KETENTUAN TUGAS: Menurut kutipan teks, apa pedoman yang dipegang orangtua si pencerita?

KUTIPAN TEKS:
◇ ◇ ◇ ◇ ◇
Kenangan masa sekolah saya lebih banyak stresnya daripada bahagianya. Seumur hidup saya bersekolah di sekolah keagamaan yang terkenal disiplin. Saya acap merasa tertekan setiap menghadapi ulangan. Ada PR setiap hari. Pulang sekolah selalu ada tugas, tidak pernah tidak.
Lalu kapan saya bisa menikmati hidup? Sulit, karena memang tidak ada pilihan. Saya tidak bisa berkeluh kesah pada orangtua, karena orangtua saya berpedoman: sekolah nomor satu. Mereka mengasuh anak sebatas mengikuti pola turun temurun saja, tanpa banyak bertanya, tanpa berpikir itu benar atau salah. Tidak pernah mereka belajar ilmu parenting, karena memang dulu belum marak pengetahuan parenting seperti sekarang.
◇ ◇ ◇ ◇ ◇
[Entri data tersimpan]

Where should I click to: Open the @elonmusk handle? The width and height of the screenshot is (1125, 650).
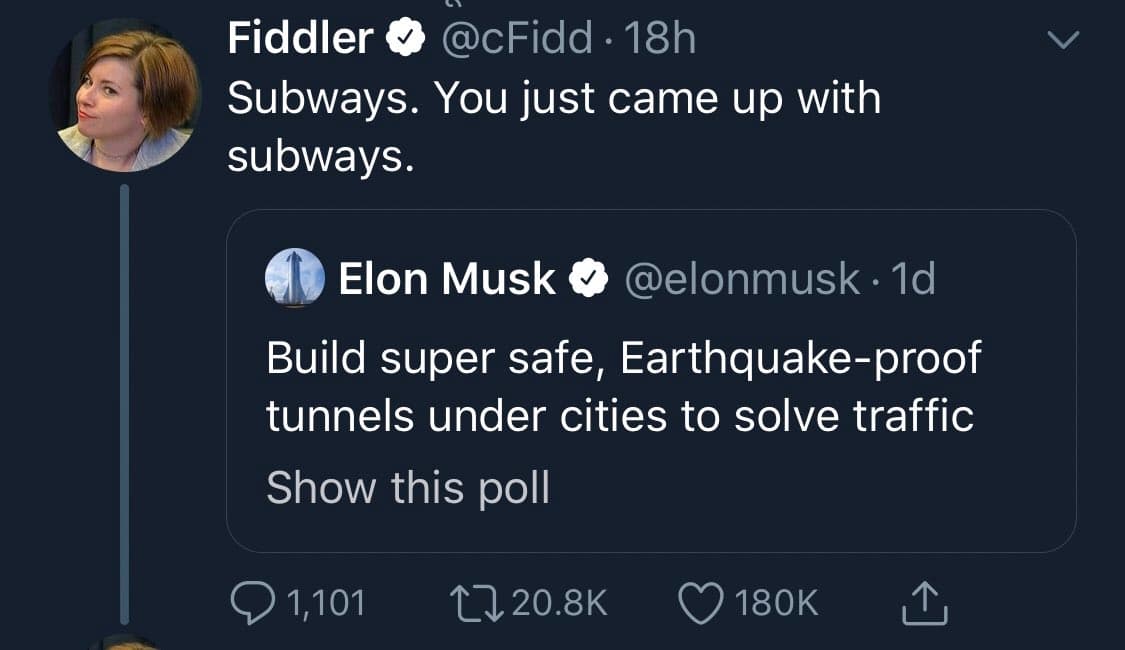742,279
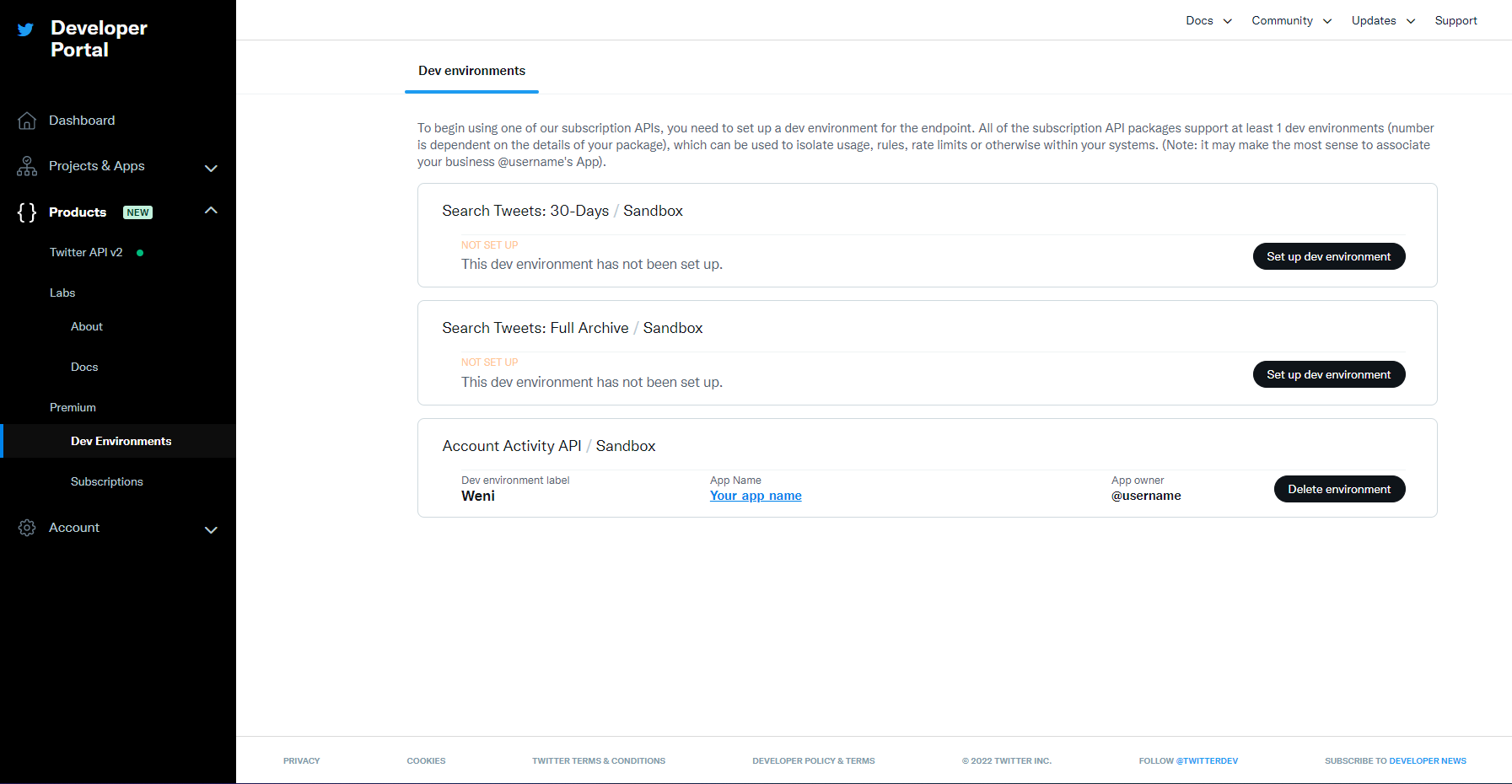
Task: Set up dev environment for Full Archive
Action: coord(1328,374)
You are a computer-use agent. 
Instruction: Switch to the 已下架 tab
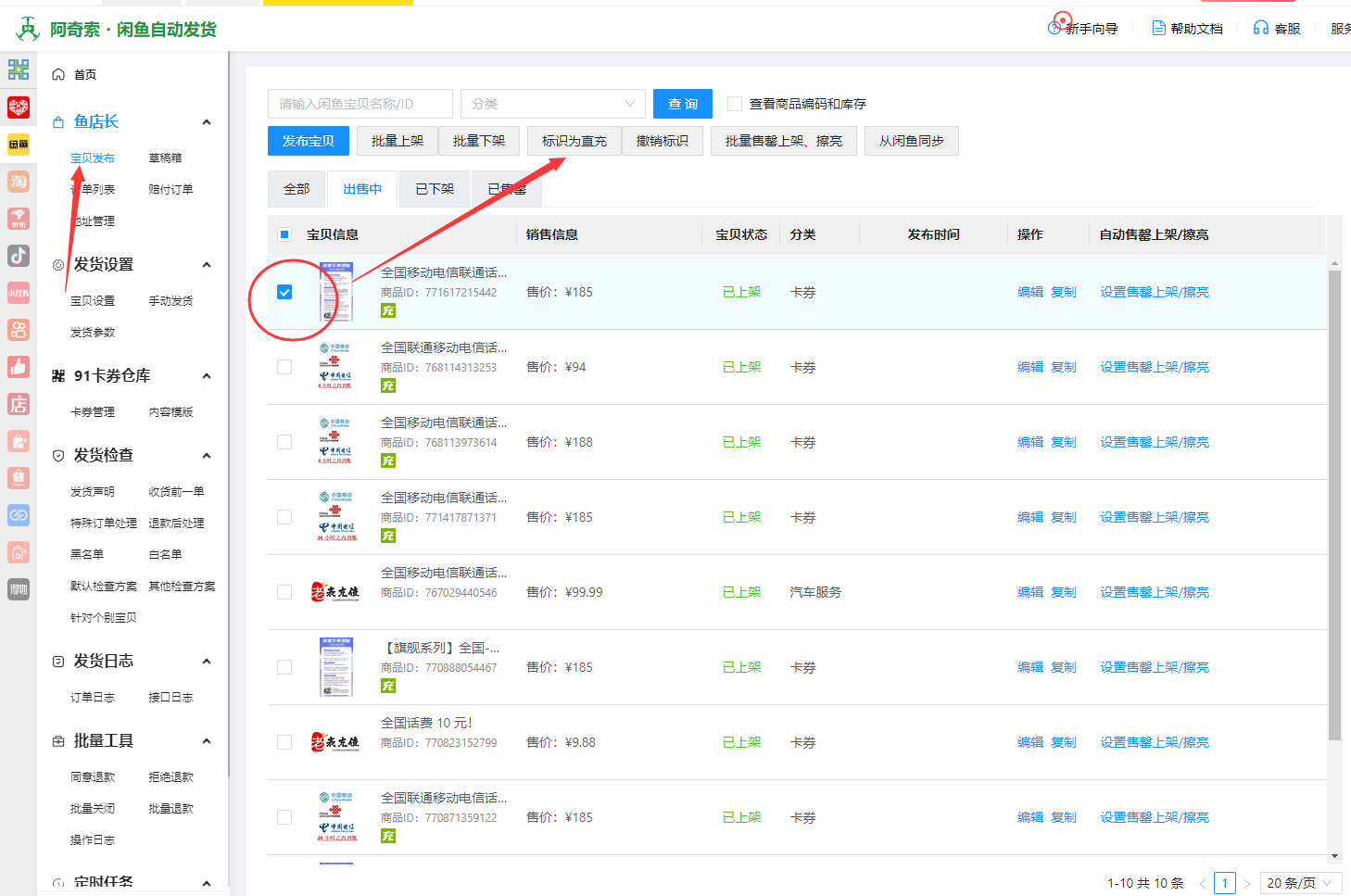click(x=435, y=189)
◇ ◇ ◇ ◇ ◇
JAWABAN: Sekolah nomor satu.